For example:
const array = [];
for(let i = 0; i<20000; i++)
array.push({x:1.2, y:3.4, t:123+i});
The hidden class of each element would be: [double, double, small integer].
Are the contents consecutive in RAM? Do they look like this? [double, double, small integer, double, double, small integer, double, double, small integer...]
Either in the array itself, Or if they're referenced (and the array is filled with pointers), are them at least consecutively allocated nearby on the heap? [xxx, double, double, small integer, xxx, double, double, small integer, xxx, double, double, small integer, xxx, ...]
I know they work like this for double precision numbers "PACKED_DOUBLE_ELEMENTS", but want to know the behavior for arrays of objects.
As object hidden classes also have arrays themselves of the object's elements/properties so it gets hard to search for the terms and pinpoint an official resource about this, I've also already seen around 4 hours of video presentations but still couldn't figure it out.
This is related to performance and data locality. I know I could split my array-of-structs into structs-of-arrays and just use smis/doubles given the case but I'm trying to avoid that hassle for the sake of usability.
Thank you.
(V8 developer here.)
In short: no.
Are the contents consecutive in RAM?
Yes, probably, at first, at least some of them.
Do they look like this? [double, double, small integer, double, double, small integer, double, double, small integer...]
No.
Arrays of objects are arrays of pointers. It doesn't matter whether the elements kind is "PACKED_ELEMENTS" or "HOLEY_ELEMENTS"; it also doesn't matter whether all pointed-to objects have the same hidden class or not. (Well, it might matter for other operations that are performed on these objects, but the array doesn't care.)
Since the objects are all allocated chronologically right after each other in your snippet, they will also be allocated right next to each other. But over time, the garbage collector will move them around (possibly even before the loop has finished, if new-space is full), and there is no guarantee that they'll stay near each other. They'll get moved to wherever there's free space on the heap, and that decision will be made for each object individually; so some may stay together in groups by pure chance, others may end up by themselves (surrounded by unrelated objects).
V8 doesn't do unboxing of double fields in objects any more (contrary to array elements), so the x and y fields will also be pointers (pointing to HeapNumbers), and just like the previous paragraph described, these HeapNumbers will initially be allocated right next to the objects, but may well be moved elsewhere over time.
Also, the minimum object header before in-object fields is 3 pointers.
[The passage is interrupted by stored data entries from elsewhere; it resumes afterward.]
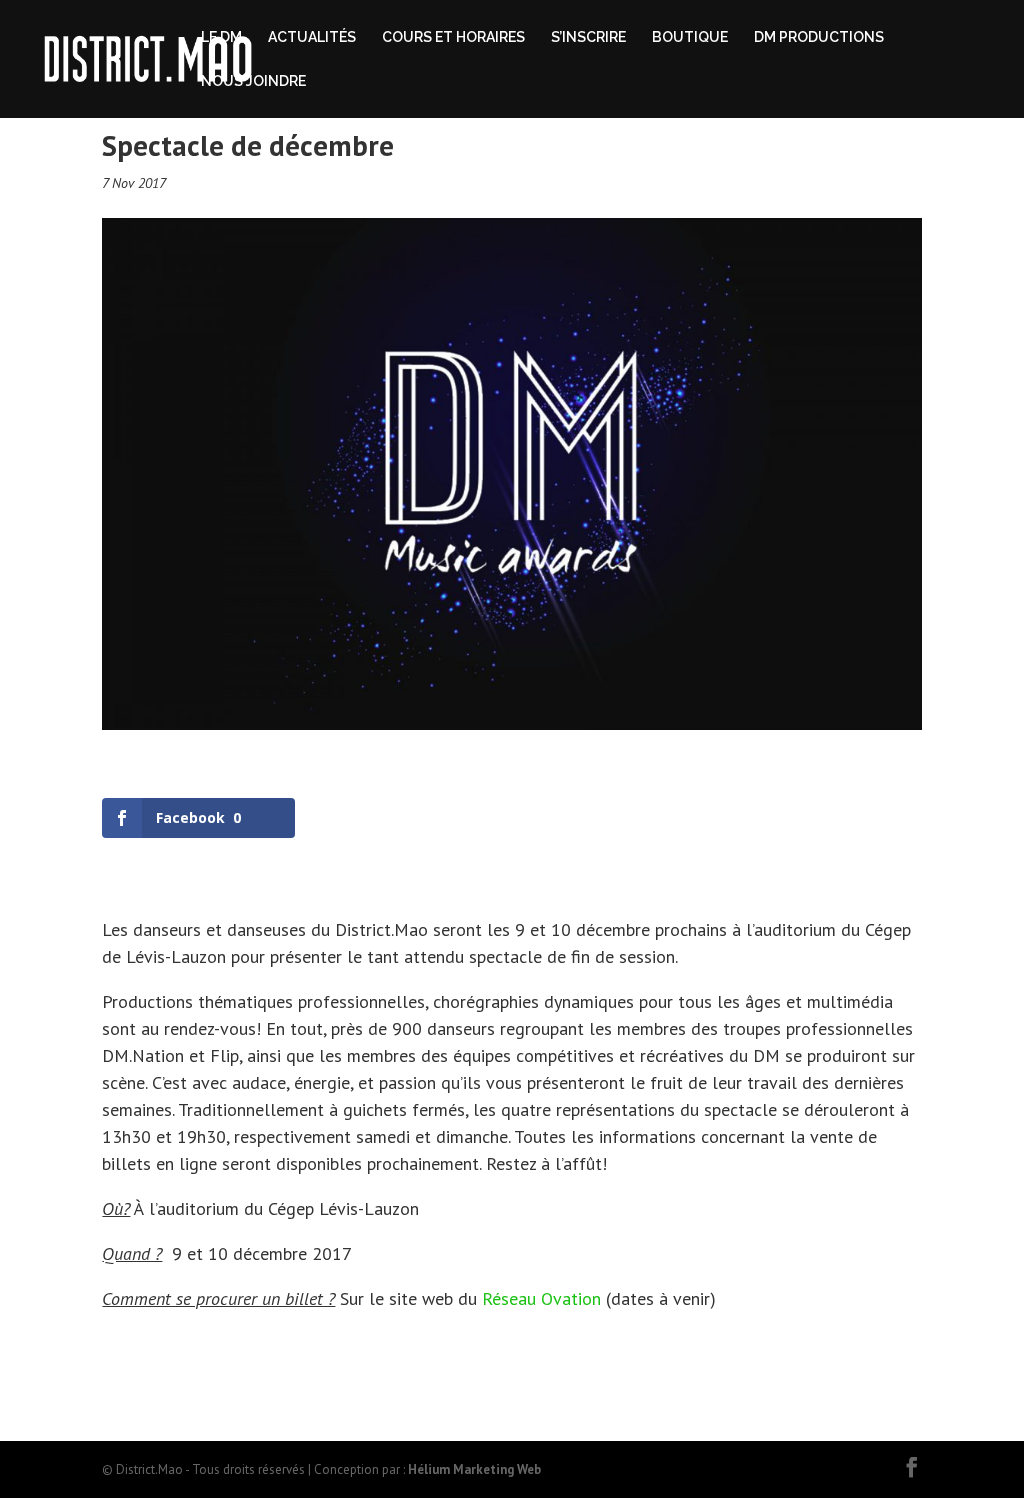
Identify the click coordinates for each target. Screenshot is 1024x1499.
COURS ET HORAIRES (453, 37)
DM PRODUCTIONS (819, 37)
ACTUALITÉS (312, 37)
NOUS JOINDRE (253, 81)
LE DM (221, 37)
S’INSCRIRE (588, 37)
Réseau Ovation (541, 1298)
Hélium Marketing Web (474, 1469)
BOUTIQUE (690, 37)
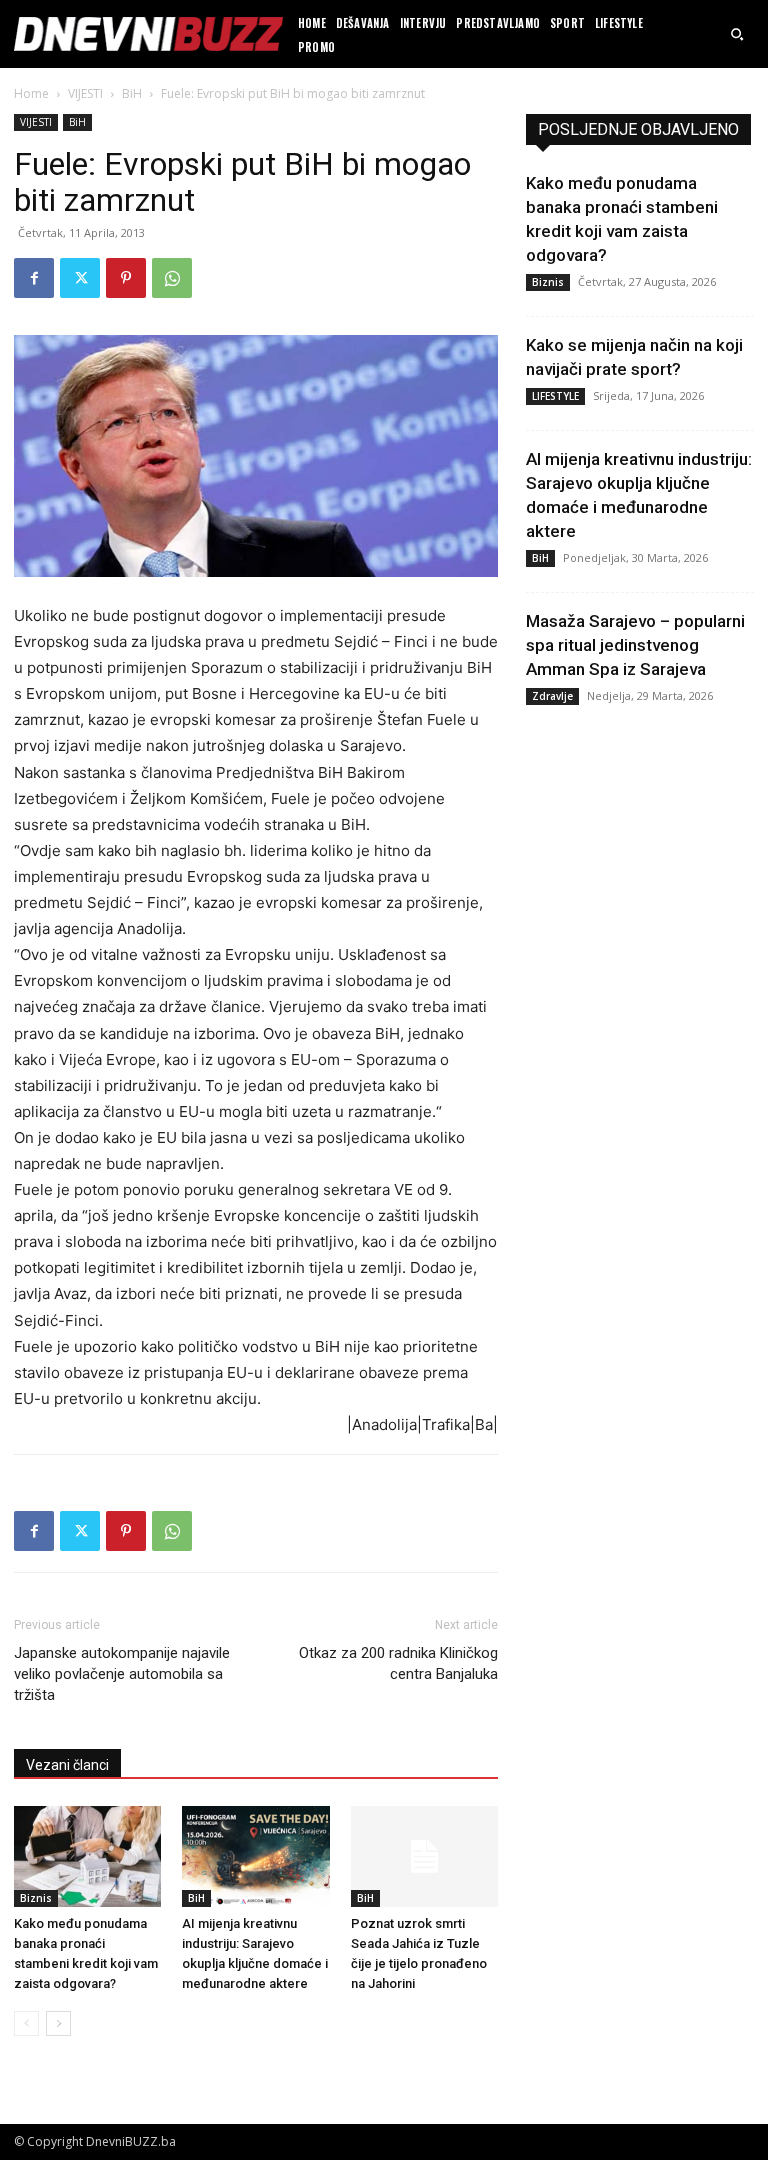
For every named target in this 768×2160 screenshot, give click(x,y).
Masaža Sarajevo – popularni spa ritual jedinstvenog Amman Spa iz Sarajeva (635, 645)
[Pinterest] (126, 278)
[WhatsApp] (172, 278)
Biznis (36, 1898)
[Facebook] (34, 278)
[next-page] (58, 2023)
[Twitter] (80, 278)
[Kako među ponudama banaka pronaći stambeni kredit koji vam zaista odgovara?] (87, 1856)
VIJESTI (85, 93)
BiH (132, 93)
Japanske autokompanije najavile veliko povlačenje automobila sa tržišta (122, 1674)
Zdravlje (552, 696)
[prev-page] (26, 2023)
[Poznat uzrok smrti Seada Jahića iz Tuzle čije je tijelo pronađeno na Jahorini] (424, 1856)
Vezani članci (67, 1765)
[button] (737, 34)
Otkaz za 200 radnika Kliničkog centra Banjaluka (398, 1663)
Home (31, 93)
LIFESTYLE (555, 396)
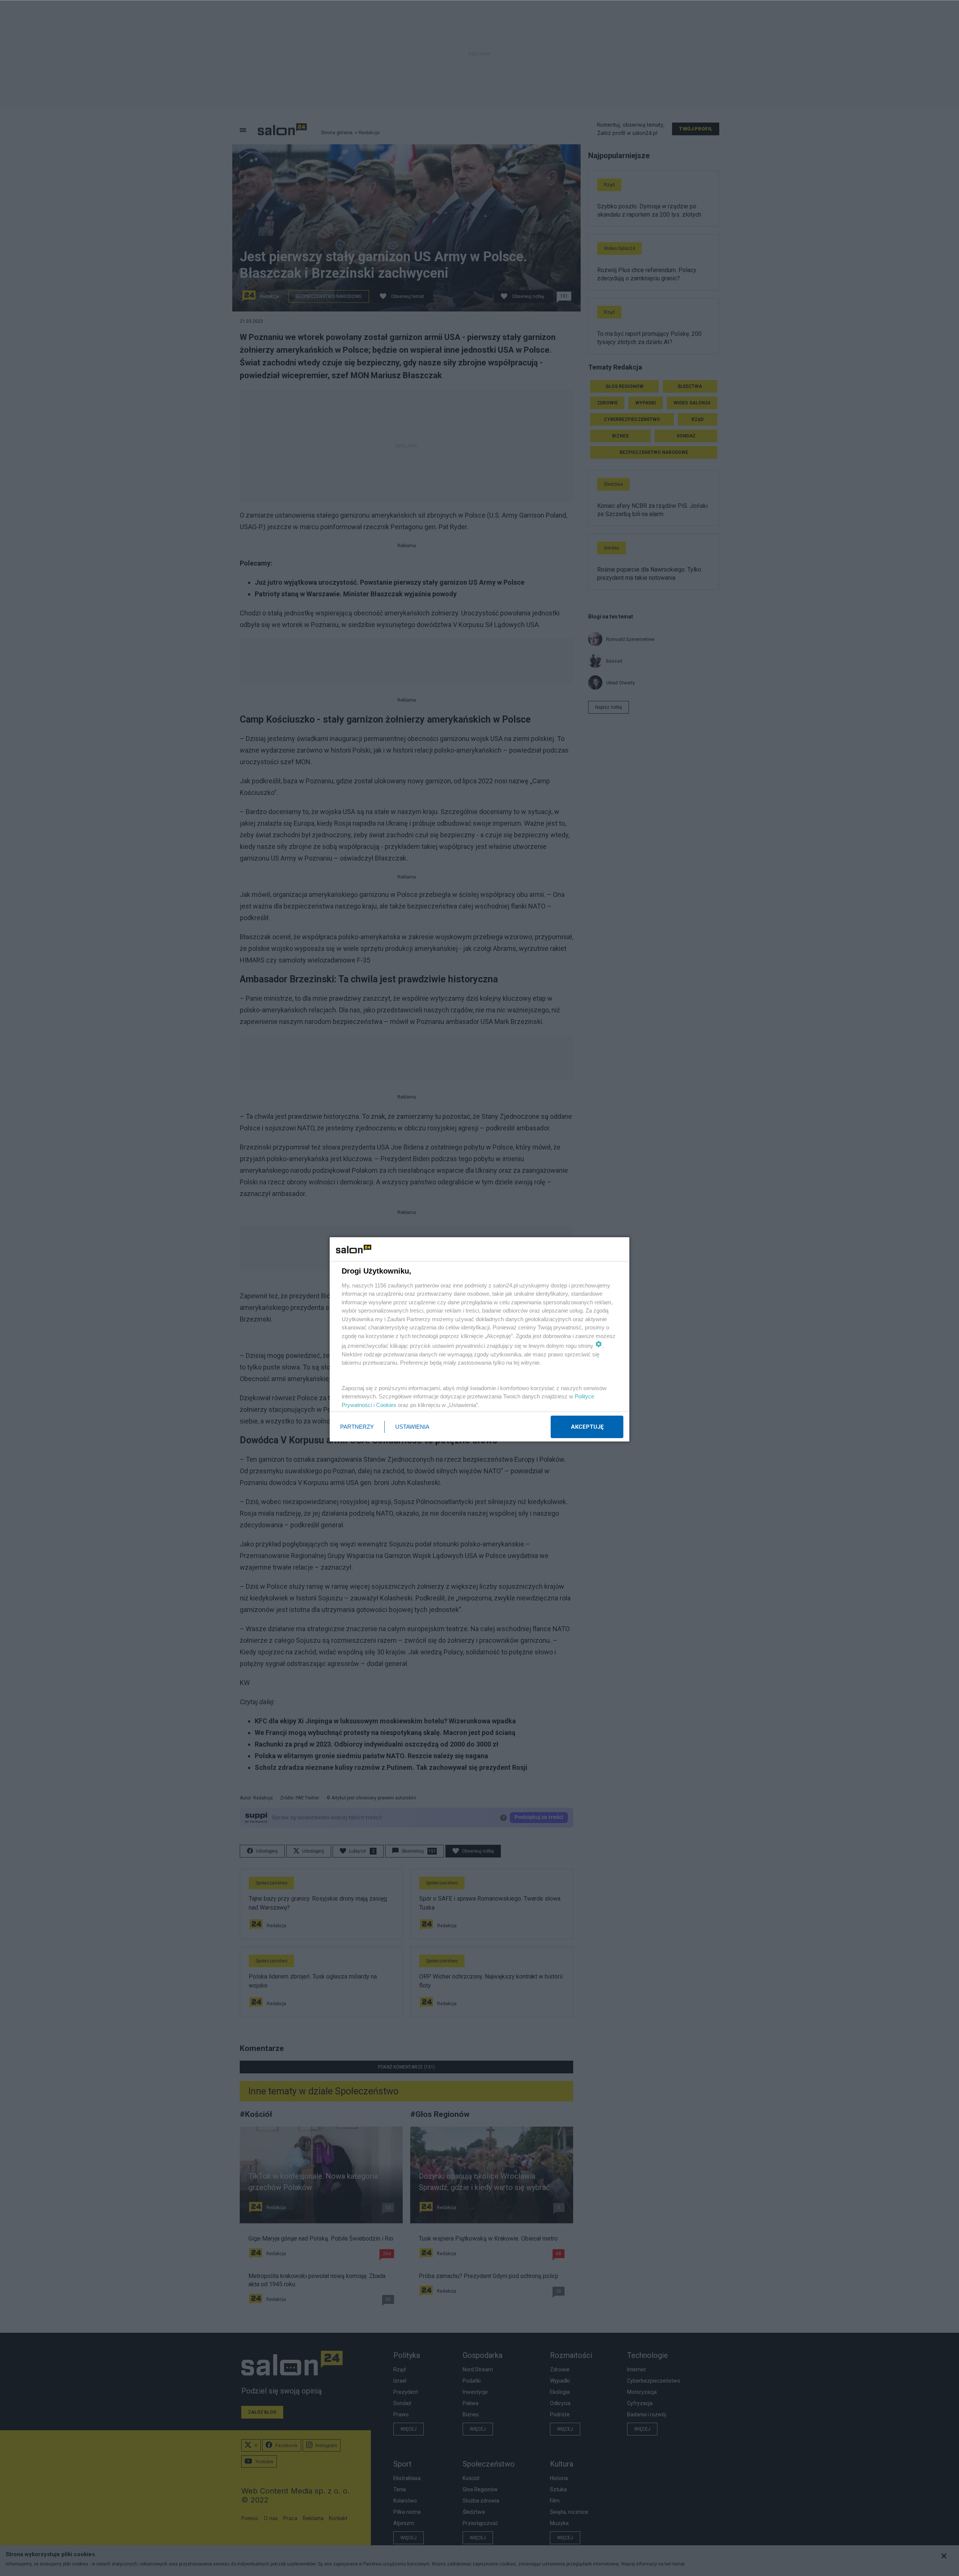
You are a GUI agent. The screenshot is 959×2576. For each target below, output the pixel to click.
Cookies (386, 1405)
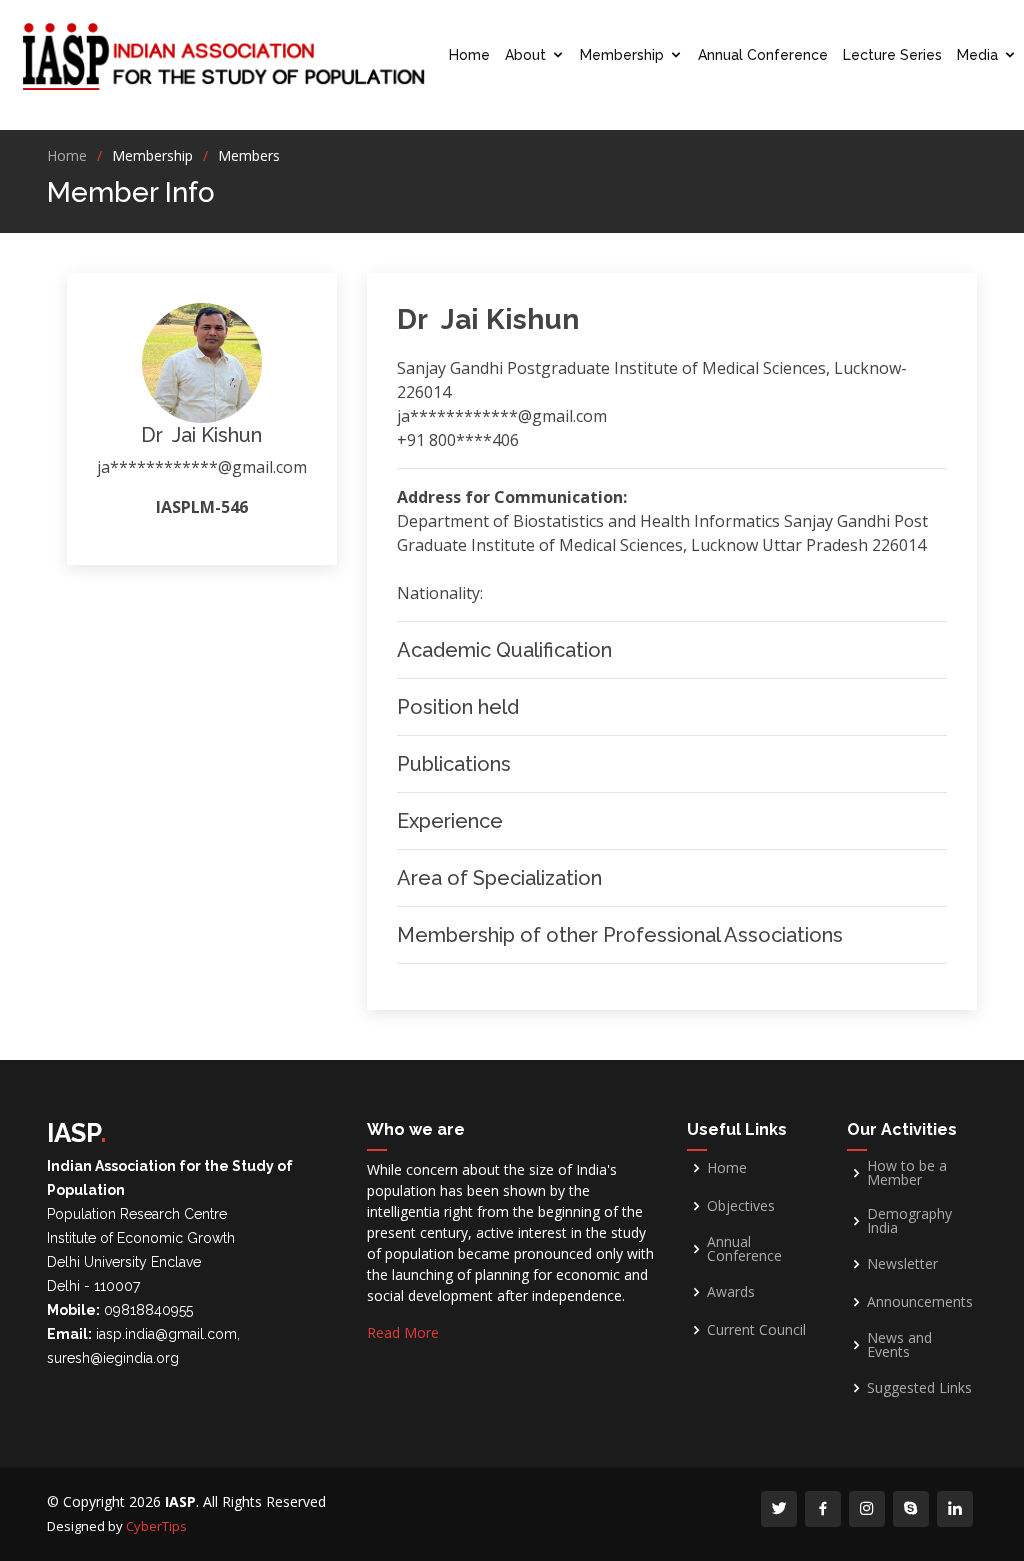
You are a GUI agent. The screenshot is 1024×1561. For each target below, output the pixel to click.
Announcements (920, 1302)
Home (469, 55)
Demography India (909, 1221)
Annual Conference (763, 55)
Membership (622, 55)
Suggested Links (919, 1388)
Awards (731, 1292)
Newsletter (902, 1264)
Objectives (741, 1206)
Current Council (756, 1330)
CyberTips (156, 1526)
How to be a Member (907, 1173)
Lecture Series (892, 55)
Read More (403, 1332)
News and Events (899, 1345)
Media (977, 55)
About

Putting it all together, you might have a memory layout roughly like:
@100000: pointer to hidden class for "Array with PACKED_ELEMENTS"
@100004: pointer to out-of-object properties (empty array)
@100008: pointer to elements array (@100016)
@100012: 20000 (Smi, Array length)
@100016: pointer to hidden class for "FixedArray"
@100020: 22583 (Smi, FixedArray length, over-allocated for future growth)
@100024: pointer to 1st object (@190356)
@100028: pointer to 2nd object (@190404)
@100032: pointer to 3rd object (@190452)
... <many more here>
@180016: pointer to 19999th object
@180020: pointer to 20000th object
@180024: pointer to <the hole> sentinel
@180028: pointer to <the hole> sentinel
... <many more here>
@190352: pointer to <the hole> sentinel
@190356: pointer to hidden class for "x/y/t"
@190360: pointer to out-of-object properties (empty array)
@190364: pointer to elements array (empty array)
@190368: pointer to @190380 ("x")
@190372: pointer to @190392 ("y")
@190376: 123 (Smi, "t")
@190380: pointer to hidden class for "HeapNumber"
@190384: 1.2 (double, 8 bytes!)
@190392: pointer to hidden class for "HeapNumber"
@190396: 3.4 (double, 8 bytes!)
@190404: pointer to hidden class for "x/y/t"
@190408: pointer to out-of-object properties (empty array)
@190412: pointer to elements array (empty array)
@190416: pointer to @190428 ("x")
@190420: pointer to @190440 ("y")
@190424: 124 (Smi, "t")
@190428: pointer to hidden class for "HeapNumber"
@190432: 1.2 (double, 8 bytes!)
@190440: pointer to hidden class for "HeapNumber"
@190444: 3.4 (double, 8 bytes!)
@190452: hidden class (for "x/y/t")
...
And so on, you get the idea. The details will likely be off (and I wouldn't be surprised if I had a typo somewhere), but that's the general concept.
This is related to performance and data locality. I know I could split my array-of-structs into structs-of-arrays and just use smis/doubles given the case but I'm trying to avoid that hassle for the sake of usability.
Nobody can tell you in the abstract whether that refactoring would be worth doing or a waste of time in the particular case you're looking at. The only way to find out for sure is to try it and measure. It's possible that better data locality improves performance -- but which is better locality? A densely packed array of all the x values, or having the x, y, and t of one object near each other? Hard to say.